Other peptides and proteins have been used to pulse DCs in order to induce a tumor-specific immune response. CA 19-9 is a classic tumor marker, present in approximately 80% of pancreatic cancer patients [47]. It has been found that DCs pulsed with the CA 19-9 protein or CA 19-9 containing serum have the ability to induce cytotoxic activity against pancreatic cancer cells in vitro [48, 49]. Further preclinical data support the immunogenic potential of Trop2 [50], MUC-4 [51], pathological bile salt-dependent lipase (pBSDL) [52, 53] and α-Enolase [54]. In patients, human telomerase reverse transcriptase (hTERT) [55], carcinoembryonic antigen (CEA) [55,56,57], survivin [55], HER2 [56, 57], CA-125 [56] and α-fetoprotein [57] have also been tested in small series. Most of these antigens have been tested in a combinatorial approach using multiple peptides as targets for DC-based vaccination. This is a promising approach, which addresses the problem of impaired range of targets in peptide-, DNA- or RNA-based vaccination protocols. However, there is also need to compare the efficacy of individual peptides.

Tumor cell lysate

In addition to the use of peptides as pulsation substance, lysed tumor cells can be used. Tumor lysate can be generated by multiple freeze–thaw cycles or UV-irradiation of tumor cells. The potential benefits include a broader selection of TAAs and thereby a more comprehensive tumor attack, but the exact mechanisms and target structures of this method often remain unclear. Also, it cannot be excluded that non-tumor-specific antigens are expressed by DCs within this method, resulting in cross- or auto-reactive CTLs [58]. Nonetheless, whole tumor-lysate for pulsing DCs has been shown to be feasible, safe and potentially beneficial as a vaccination-method in pancreatic cancer [59,60,61,62]. This strategy provides a reproducible pool of most tumor antigens suitable for patient use, independent of MHC haplotypes or autologous tumor tissue availability. However, optimizing autologous tumor cell lysate preparation is crucial in order to enhance efficacy.

Cellular fusion

Fusion of DCs with pancreatic tumor cells potentially acts synergistically to improve antigenicity and antigen presentation in order to induce tumor-specific cytotoxic immunity. So far, most data using these cellular hybrids have been reported in experimental settings of pancreatic cancer [63,64,65].

Conclusion

Pancreatic cancer is associated with an immune tolerant state, which is mediated by a complex shift in the number, phenotype and function of multiple immune cells, including DCs. Subpopulations of DCs are altered in pancreatic cancer related to effects by the tumor cells as well as the microenvironment.
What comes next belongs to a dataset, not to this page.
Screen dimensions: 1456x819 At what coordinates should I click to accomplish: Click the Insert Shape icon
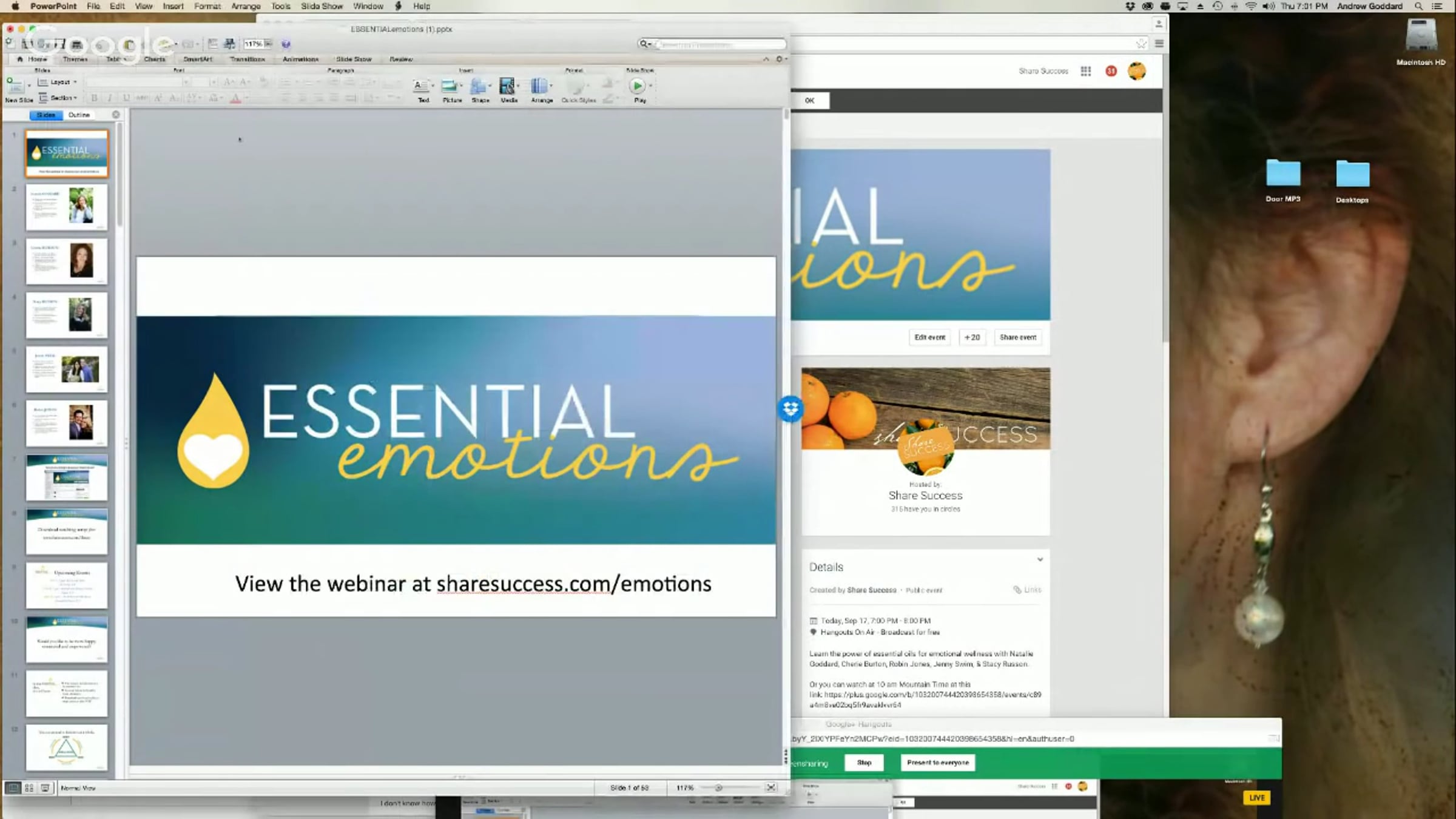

Pulsation of DCs with a wide range of antigens has been shown to be effective in initiating adaptive, antigen-specific immune responses, but there remain many unresolved questions. For example, more research needs to be conducted into the optimal sequence and interval of vaccination, the role of immune adjuncts and the potential synergies with conventional treatment such as surgery, chemotherapy and radiation. In the future, the use of novel vaccine protocols based on the individual patient’s tumor phenotype may lead to long-term clinical benefit.